> [ASSIGNMENT]: Gather every line of the material below that contains the word "Describe", matching case exactly, and copy each one out in full.

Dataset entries
# # # #
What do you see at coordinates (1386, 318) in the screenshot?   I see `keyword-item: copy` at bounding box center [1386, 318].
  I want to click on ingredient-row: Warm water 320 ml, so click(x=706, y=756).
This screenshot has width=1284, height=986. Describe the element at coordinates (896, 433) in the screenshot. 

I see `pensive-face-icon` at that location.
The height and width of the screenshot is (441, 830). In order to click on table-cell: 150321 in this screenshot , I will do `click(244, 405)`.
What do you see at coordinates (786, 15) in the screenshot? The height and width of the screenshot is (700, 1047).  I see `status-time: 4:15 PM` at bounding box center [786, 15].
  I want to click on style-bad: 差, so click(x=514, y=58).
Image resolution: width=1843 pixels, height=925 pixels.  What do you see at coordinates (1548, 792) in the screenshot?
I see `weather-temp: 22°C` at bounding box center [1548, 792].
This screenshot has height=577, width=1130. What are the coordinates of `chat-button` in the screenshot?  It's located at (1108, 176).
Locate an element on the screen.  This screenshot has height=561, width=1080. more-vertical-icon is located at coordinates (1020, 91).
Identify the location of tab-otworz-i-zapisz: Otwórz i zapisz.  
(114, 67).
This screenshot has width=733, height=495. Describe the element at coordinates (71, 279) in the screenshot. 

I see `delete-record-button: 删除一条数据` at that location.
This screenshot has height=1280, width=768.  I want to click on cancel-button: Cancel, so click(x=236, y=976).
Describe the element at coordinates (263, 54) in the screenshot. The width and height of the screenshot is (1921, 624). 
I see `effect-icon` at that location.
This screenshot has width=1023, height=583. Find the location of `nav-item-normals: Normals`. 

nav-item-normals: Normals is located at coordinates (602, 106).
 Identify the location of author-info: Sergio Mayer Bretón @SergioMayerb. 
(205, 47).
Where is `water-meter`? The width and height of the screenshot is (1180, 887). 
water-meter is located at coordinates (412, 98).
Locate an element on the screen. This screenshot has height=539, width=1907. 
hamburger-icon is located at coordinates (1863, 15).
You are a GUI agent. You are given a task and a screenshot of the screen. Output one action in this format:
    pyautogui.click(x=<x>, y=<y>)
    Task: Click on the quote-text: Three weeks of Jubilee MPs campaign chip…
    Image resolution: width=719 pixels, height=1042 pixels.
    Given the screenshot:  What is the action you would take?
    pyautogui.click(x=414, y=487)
# # # #
> [ANSWER TO THIS PROBLEM]:
This screenshot has width=1284, height=986. Describe the element at coordinates (896, 433) in the screenshot. 
This screenshot has width=733, height=495. Describe the element at coordinates (71, 279) in the screenshot. 
Describe the element at coordinates (263, 54) in the screenshot. The width and height of the screenshot is (1921, 624). 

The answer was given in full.